Natural Language Processing Projects Summary

Hi, I am Yuji. Here are some projects regarding NLP I have implemented.

Always updating :)

1. Commenter-Based Prediction on the Helpfulness of Online Product Reviews

code available

Baselines: Implement of previously used features in the related field

• STR (Structure) (Kim et al., 2006; Xiong and Litman, 2011)

total number of tokens
total number of sentences
average length of sentences
number of exclamation marks
the percentage of question sentences

• UGR (Unigram) (Kim et al., 2006; Xiong and Litman, 2011; Agarwal et al., 2011)

Very reliable features
a vocabulary with all stop-words and non-frequent words (df < 3) removed
the size of the vocabulary was limited to 1000
each review is represented by the vocabulary with TF-IDF weighting for each appeared term

• GALC (Geneva Affect Label Coder) (Scherer, 2005)

proposes to recognize 36 effective states commonly distinguished by words.
construct a feature vector with the number of occurrences of each emotion plus one additional dimension for non-emotional words

• SEN (Semantic features) (Yang et al., 2015)

are introduced to describe the sentiment in texts
LIWC and General Inquirer (INQUIRER) were used M: since we don’t have free access to the dictionary data, we extracted and designed two new semantic features:
sentiment polarity [-1, +1]
subjectivity [0, +1] by open source Natural Language Processing tool TextBlob

Proposed Feature: USR (Commenter Based Features)

Extract commenter-based features by focusing on statistics computed on the users’ historical information.
Extract commenter-based features by FunkSVD
$H_{m\times n} = U^T_{m\times k}P_{k\times n}$
H is the helpfulness matrix, U could represent user information, and P could represent product information. We use training data to obtain those information.

2. Relation Classification Based on CNN with Relation Feature

• In order to study the influence of the relations contained in different texts on the extraction task of other relations, a framework of deep neural network models was used to consider the word level and sentence level features respectively: vectorization of words using word embedding representation, sentence-level feature extraction on the input word features, position features, and relation features using Convolutional Neural Network (CNN).

• The relation features proposed in this paper are constructed by introducing texts with different relations and the similarity between these texts and target text.
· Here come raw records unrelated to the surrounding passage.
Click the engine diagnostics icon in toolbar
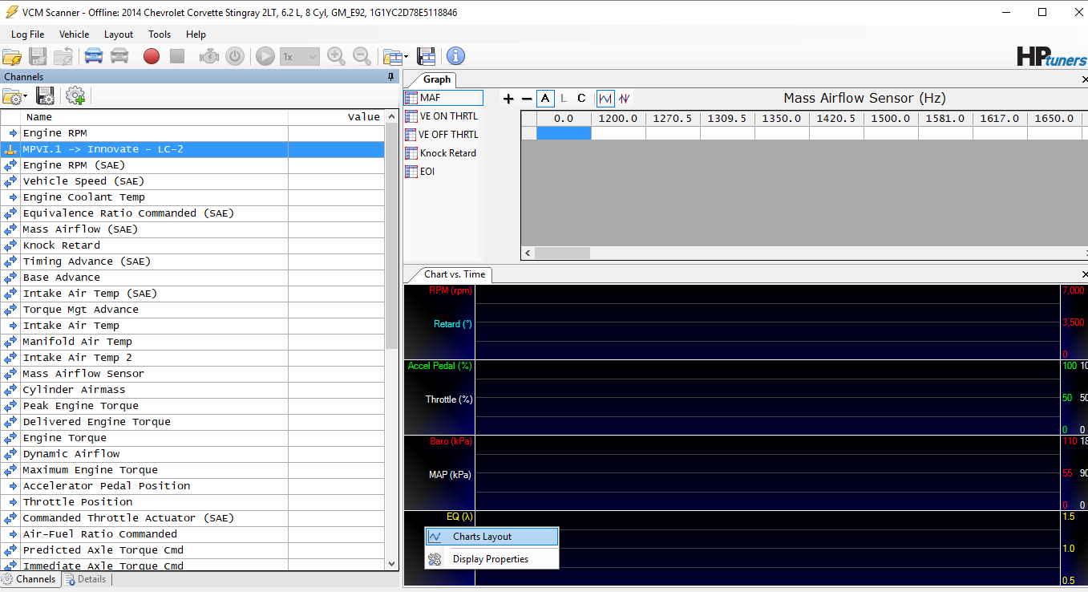click(209, 56)
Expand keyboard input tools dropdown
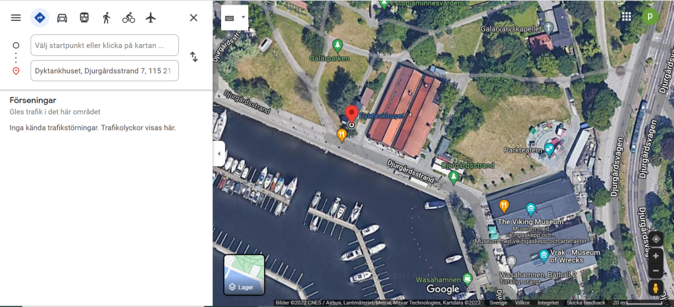The height and width of the screenshot is (307, 674). 244,18
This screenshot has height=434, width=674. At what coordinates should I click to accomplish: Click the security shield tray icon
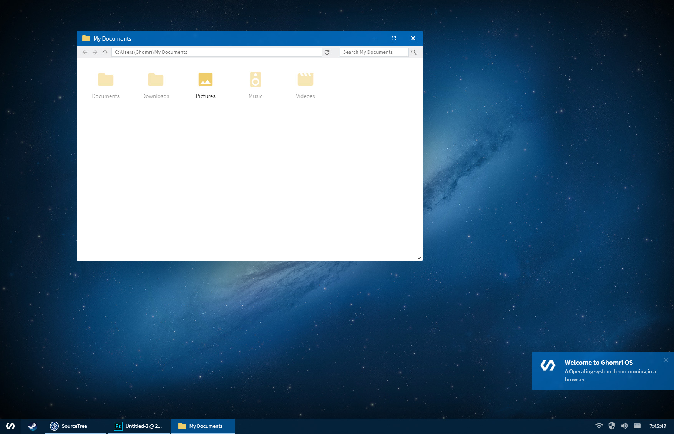(x=612, y=426)
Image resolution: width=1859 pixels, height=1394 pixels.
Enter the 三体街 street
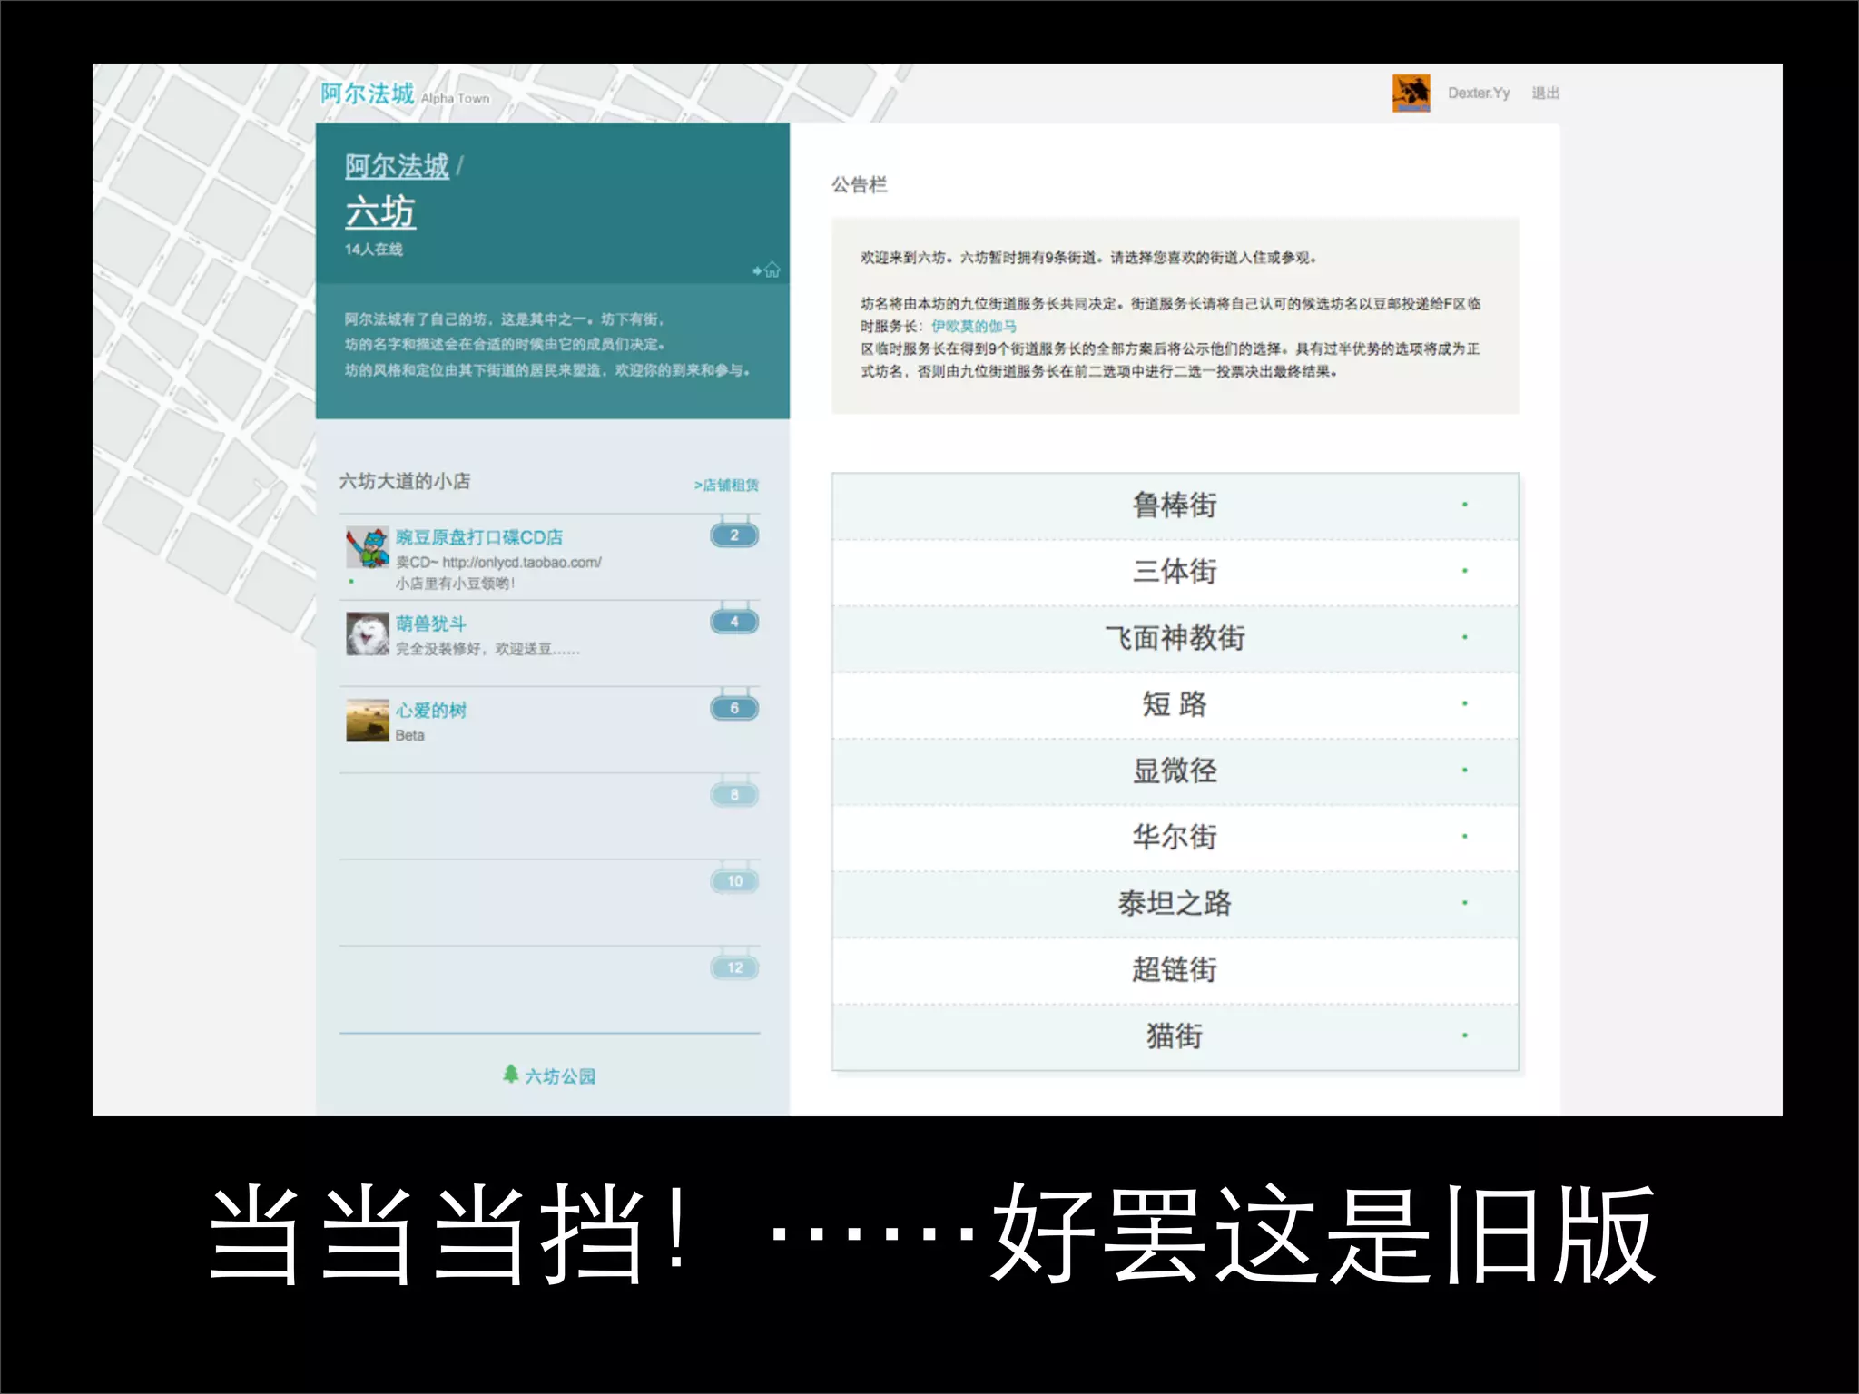[x=1174, y=571]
When using all the features, the F1-score of this model on the test set provided in SemEval-2010 #8 task is 0.66, and the result of the relation classification task is the best.

• The experiment not only proves the validity of the selected features and the deep neural network model, but also shows that the descriptive texts of different relations can help to understand other certain relations to some extent.

3. Chinese Address Standardization

• Provided accurately real-time chinese address standardization Service based on Conditional Random Field (CRF), well-designed Natural Language Processing(NLP) techniques and multi-city, scalable, high-grained standard address database.

• Word Segmentation: Based on Conditional Random Field algorithm and Bi-LSTM model (Accuracy: 99%+)

• Address Gradation: Rule-based reasoning method with standard gazetteer (Accuracy: 99%+)

• Address Correction: Natural Language Processing techniques with standard address DB (Accuracy: 95%+)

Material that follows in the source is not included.